The Energy Rant blog, in general, could be considered the sausage factory of energy efficiency; exploring the inner workings and realities of the business. Everyone else writing about energy efficiency is talking about the delicious bratwurst and hotdogs one might get at the ballpark. This week, however, we will explore EE from the utility shareholder perspective, in the sausage room, rather than the ballpark frank of conventional wisdom.
To further define the sausage room of energy efficiency, this time I begin with a white paper by ACEEE,Policies Matter: Creating a Foundation for an Energy-Efficient Utility of the Future. One gist of the paper is to describe the benefits of energy efficiency. Those are:
- Lower cost – the cost of avoiding energy use is cheaper than generating and delivering it
- Lower risk – less susceptibility to source energy costs, lower maintenance, and less risk from regulatory uncertainty
- Reduced emissions
- Economic development – replaces resource depletion with innovation and manufacturing (my description)
- Economic growth – lowers cost of doing business for customers
- System resiliency – reduces peak demand
Although the paper goes on to discuss how policy can be molded to benefit utilities, none of these primary benefits directly apply to the utility.
Utilities make their money by building stuff to deliver energy (rate base). The cost of source energy, aka fuel, is a pass through cost. Bullets 3-5 don’t benefit the utility. The last one, resiliency, again mainly applies to customers. When resiliency is depleted, utilities get to build more stuff and earn more money.
It is important to note that once a major investment like a power plant is approved, it is funded by more debt (e.g., bonds), equity (stocks), or cash on hand. I’m not going to review gobs of utility balance sheets, but if utilities carry typical debt to equity of about 50% (substantial debt), why would they have a big pile of cash sitting around? They wouldn’t. So they borrow more or sell more equity. Neither benefits current shareholders. More on this below.
So, let’s look at this from the utility perspective. If I were a utility executive, my bosses, other than the board, are shareholders – the owners of the company. Shareholders rule. Going back some 25 years to my personal finance class, the reason people invest in monopolistic utilities is the dividend.
But even so, sales don’t matter to the long-term return for investors.
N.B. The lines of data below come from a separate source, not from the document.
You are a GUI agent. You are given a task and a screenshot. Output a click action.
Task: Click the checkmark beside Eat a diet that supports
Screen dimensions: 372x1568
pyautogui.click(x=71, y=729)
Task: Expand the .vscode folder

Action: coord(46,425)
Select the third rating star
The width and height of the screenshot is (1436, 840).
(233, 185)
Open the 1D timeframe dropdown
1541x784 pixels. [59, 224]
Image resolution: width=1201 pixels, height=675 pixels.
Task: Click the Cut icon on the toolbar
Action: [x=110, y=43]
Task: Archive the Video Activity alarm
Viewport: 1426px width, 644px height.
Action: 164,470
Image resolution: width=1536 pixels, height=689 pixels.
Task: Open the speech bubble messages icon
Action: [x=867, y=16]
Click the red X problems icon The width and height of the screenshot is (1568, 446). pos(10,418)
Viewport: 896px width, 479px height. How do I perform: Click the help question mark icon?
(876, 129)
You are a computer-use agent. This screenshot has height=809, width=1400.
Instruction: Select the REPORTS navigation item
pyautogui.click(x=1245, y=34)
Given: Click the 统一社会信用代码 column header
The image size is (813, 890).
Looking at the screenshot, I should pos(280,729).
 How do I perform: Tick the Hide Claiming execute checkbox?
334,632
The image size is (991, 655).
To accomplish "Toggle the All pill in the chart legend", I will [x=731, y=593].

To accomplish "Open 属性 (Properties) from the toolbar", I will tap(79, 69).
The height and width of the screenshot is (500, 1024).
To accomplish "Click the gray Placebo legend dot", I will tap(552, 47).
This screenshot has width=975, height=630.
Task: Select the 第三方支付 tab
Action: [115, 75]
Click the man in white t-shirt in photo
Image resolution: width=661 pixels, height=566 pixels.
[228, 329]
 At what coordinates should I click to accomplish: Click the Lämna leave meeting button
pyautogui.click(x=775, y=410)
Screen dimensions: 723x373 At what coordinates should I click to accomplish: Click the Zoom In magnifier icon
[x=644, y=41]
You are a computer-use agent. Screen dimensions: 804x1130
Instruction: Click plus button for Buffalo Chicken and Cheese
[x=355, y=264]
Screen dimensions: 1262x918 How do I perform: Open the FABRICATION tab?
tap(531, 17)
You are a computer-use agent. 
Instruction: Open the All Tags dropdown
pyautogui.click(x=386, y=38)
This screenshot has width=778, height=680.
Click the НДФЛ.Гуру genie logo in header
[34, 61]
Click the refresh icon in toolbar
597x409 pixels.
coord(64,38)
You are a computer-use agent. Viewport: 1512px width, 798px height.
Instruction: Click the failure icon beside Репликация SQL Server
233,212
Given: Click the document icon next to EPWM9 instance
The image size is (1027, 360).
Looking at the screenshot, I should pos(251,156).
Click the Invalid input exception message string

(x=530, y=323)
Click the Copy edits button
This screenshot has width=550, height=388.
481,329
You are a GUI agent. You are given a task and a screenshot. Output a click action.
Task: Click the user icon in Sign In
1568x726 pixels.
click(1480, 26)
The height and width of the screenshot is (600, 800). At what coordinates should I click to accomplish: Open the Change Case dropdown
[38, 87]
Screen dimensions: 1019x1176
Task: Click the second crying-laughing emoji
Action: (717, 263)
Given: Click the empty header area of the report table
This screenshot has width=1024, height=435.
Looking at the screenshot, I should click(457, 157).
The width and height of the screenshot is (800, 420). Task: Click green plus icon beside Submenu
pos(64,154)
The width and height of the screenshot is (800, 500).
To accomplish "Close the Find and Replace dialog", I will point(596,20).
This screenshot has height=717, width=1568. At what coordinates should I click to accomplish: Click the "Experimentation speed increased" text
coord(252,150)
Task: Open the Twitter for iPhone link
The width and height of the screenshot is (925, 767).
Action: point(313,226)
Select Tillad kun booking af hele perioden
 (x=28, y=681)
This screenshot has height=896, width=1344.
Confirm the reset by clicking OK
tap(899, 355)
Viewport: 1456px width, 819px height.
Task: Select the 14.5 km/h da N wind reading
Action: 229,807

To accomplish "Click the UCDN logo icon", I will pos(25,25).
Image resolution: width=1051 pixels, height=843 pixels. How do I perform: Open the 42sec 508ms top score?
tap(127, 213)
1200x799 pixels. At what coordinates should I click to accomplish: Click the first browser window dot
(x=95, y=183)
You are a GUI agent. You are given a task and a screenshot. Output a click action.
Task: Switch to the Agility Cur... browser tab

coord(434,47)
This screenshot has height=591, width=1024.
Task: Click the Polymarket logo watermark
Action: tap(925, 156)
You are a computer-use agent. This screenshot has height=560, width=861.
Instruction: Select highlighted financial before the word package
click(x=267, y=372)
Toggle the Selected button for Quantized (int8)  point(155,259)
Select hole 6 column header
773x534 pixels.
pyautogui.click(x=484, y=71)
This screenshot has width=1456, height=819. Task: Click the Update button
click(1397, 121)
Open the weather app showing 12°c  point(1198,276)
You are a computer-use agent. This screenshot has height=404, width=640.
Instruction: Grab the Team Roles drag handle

I described this in multiple posts including Utilities: A Formula for Contraction. Although, I must say, a recent AESP Strategies article by Steve Kihm and Tracy La Haise from Seventh Wave provided superb crystal clarification of this fact. The article features the following two plots.
The first plot shows sales of natural gas and electricity over fifty years. Sales of electricity have risen consistently, with blips during recessions, but natural gas consumption has been flat for thirty years. The plots are normalized to 1952. By this, one might prematurely conclude natural gas utilities would have been a terrible investment.
Not so. The second chart shows investor returns, and they are virtually the same for natural gas and electricity – because investment on rate base for each has grown at about the same pace.
So, I am an investor looking for something relatively safe, but I want to earn some money. U.S. treasuries, money market funds, bank certificates of deposit are all crap. I might as well leave my money in a checking account earning nothing. At least it is FDIC insured. Of course, if there is a run on banks a la Greece, that insurance is worthless because the dollars insured become worthless, but that is another story.
I only know utility-rate-making from far away, but I do know that return on rate base is smeared out over decades. Therefore, the dividend is stable over the long term.
Dividend and yield are two different things. Dividends are in dollar increments and yield is dividend divided by stock price. As an investor, I’m interested in the yield because that is what I compare against alternatives; bonds and so forth.
When interest rates drop, bond prices go up and their yield goes down. Suddenly, the utilities with 3-4% yields look spectacular compared to 1% on treasuries and zero on money market funds. Investors should pile into utility stocks, driving their price up and bringing their yields more in line with bonds.
However, nothing personifies lemmings more than investors of all stripes. Consider the historic annual return on utilities shown in the chart below. Every recession produces a substantial downturn in utility stocks; sometimes drastic downturns. The deep recession of 1973-1974 indicates stocks lost half their value.
Apparently, utility investors follow their lemming brethren and sell at the worst possible time. My non-advice is buy utilities during recessions. They are going to get their money out of their assets. They have a captive customer base that isn’t going anywhere.
So, the bottom line to utility investors who rule: energy efficiency isn’t going to damage your investment whatsoever, provided of course you have direct cost recovery for the programs. In fact, bullets four and five above will return “dividends” to help stabilize your investment. Unless you are smart and buy at the depths of recessions, utilities are not stock-price-growth investments. You get exponential growth with utility stocks by plowing dividends back into additional stock purchases.
As with most things in life, investors have far more control over their investment, than somebody else’s activities, in this case energy efficiency. Investors can run over the cliff with the lemmings when there is a downturn, or sit tight and even buy more.